Ce n’est pas pour autant que les petits gars de Gallops (Mark Huckridge, Liam Edwards et Brad Whyte, pour les citer) ne réussissent pas dans leur domaine. Présenté en véritable fer de lance de l’album (il a presque deux fois plus d’écoute que les autres morceaux sur Spotify), Darkjewel est un rouleau compresseur qui écrase tout sur son passage. Et qu’est-ce qu’on adore être écrasé quand c’est fait proprement ! Un beat mordant, des changements d’atmosphère et une mélodie très industrielle rappellent que le groupe s’inscrit bel et bien dans la catégorie de Prodigy.

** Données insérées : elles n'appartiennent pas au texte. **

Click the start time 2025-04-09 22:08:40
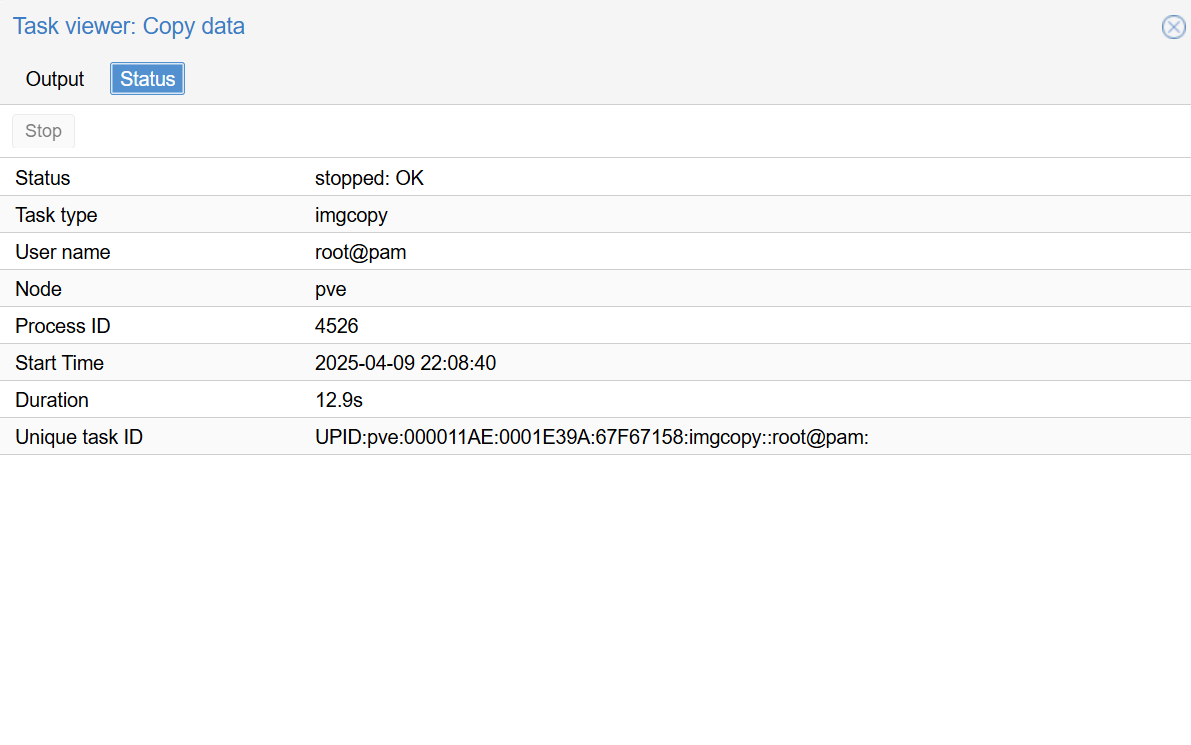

C’est donc un album pêchu que l’on a entre les mains, où on s’amuse bien mais qui aime un peu trop jouer aux montagnes russes. On côtoie aussi vite le très bon que le très commun, voire le mauvais. Très orientés cinéma et 80’s, les sons proposés donneront la chair de poule à certains et laisseront d’autres dans le flou. Bronze Mystic reste néanmoins un défi réussi. Il demeure captivant et haletant sans personne pour raconter d’histoire et se révèle être un parfait mélange de styles ce qui, de nos jours, est chose peu aisée. Gallops s’en sort donc plutôt positivement et répond finalement aux craintes initialement formulées : Non, il ne l’est pas (un bronze) et oui, il l’est (mystique) !
*Notamment aux 3,5 millions présents au spectacle Oxygen a Moscou en 1997, ce qui représenterait tout de même presque un belge sur trois.